START Supplied records
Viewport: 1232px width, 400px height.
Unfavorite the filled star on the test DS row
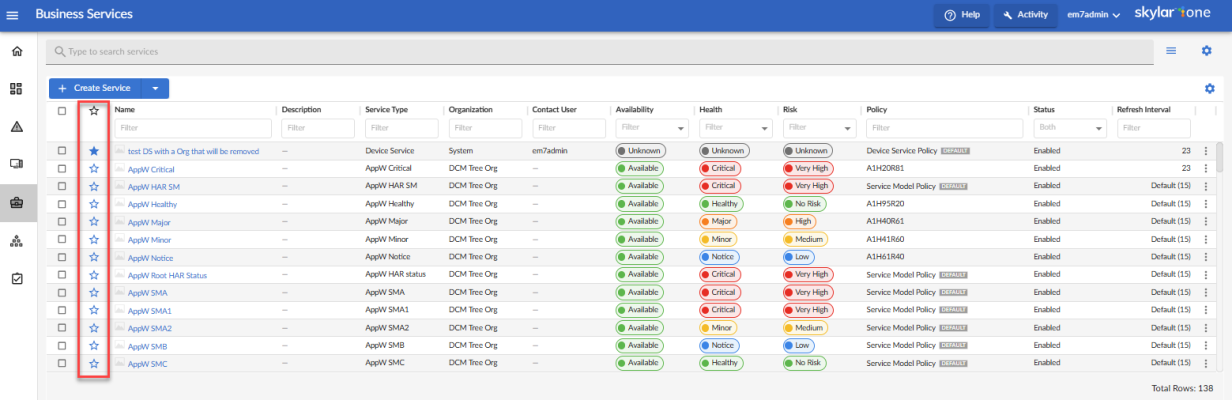(94, 151)
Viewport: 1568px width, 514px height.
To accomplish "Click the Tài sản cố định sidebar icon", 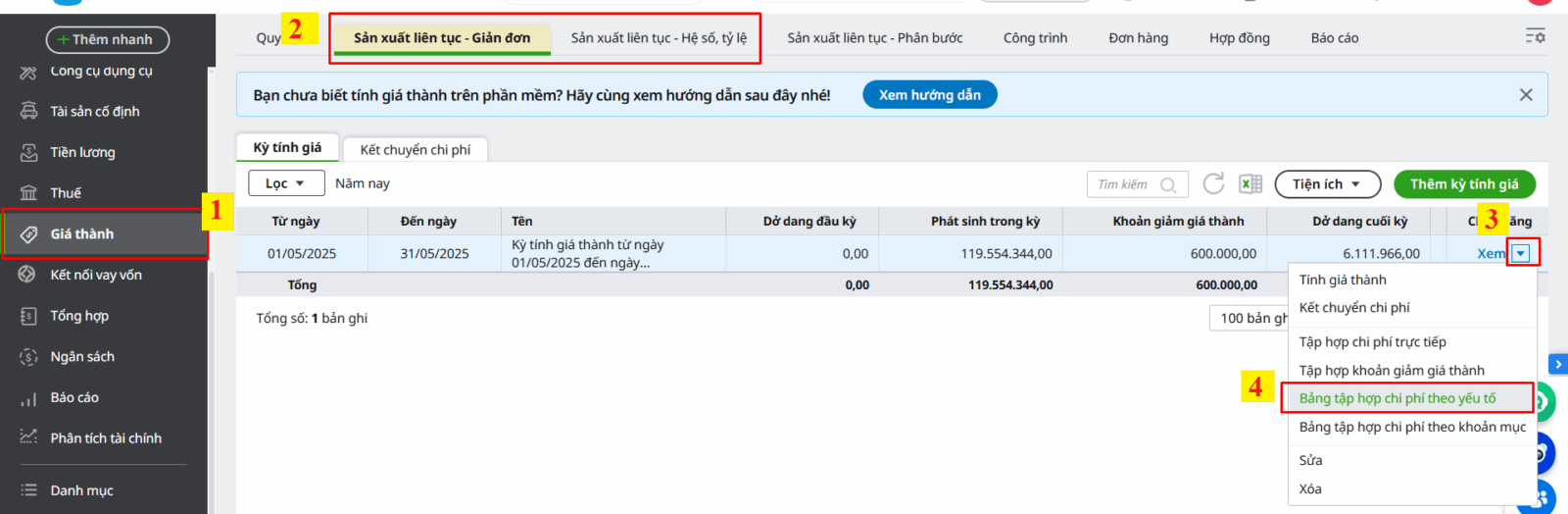I will coord(29,111).
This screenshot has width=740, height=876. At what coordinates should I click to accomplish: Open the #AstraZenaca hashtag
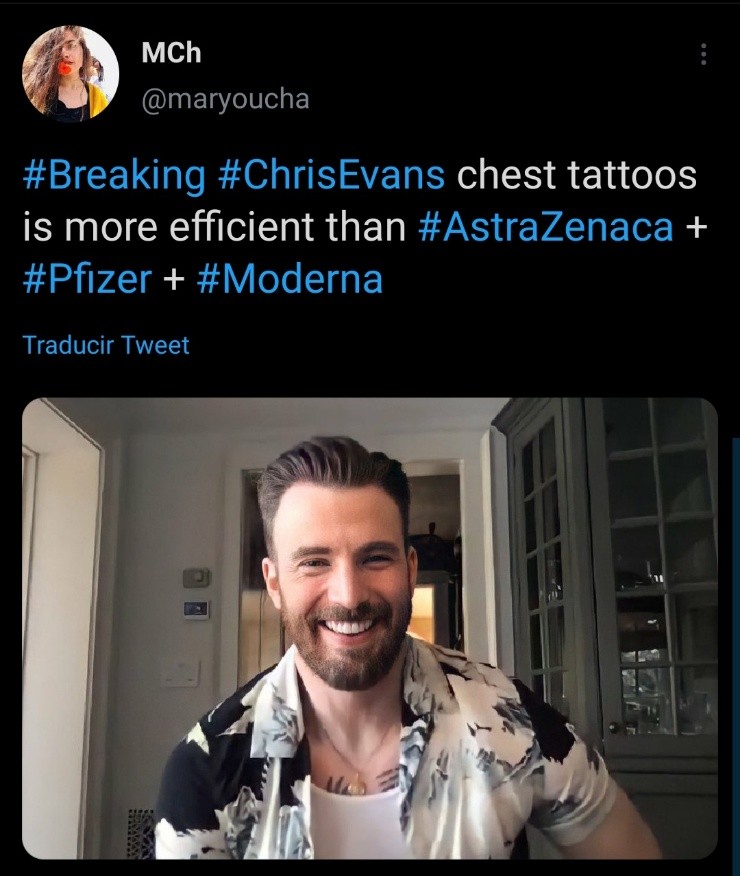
END Supplied records
# Task item
Go through the entries above and pull out each line with "Viewport" in it.

# Solution for this problem
Viewport: 1232px width, 400px height.
Viewport: 1568px width, 514px height.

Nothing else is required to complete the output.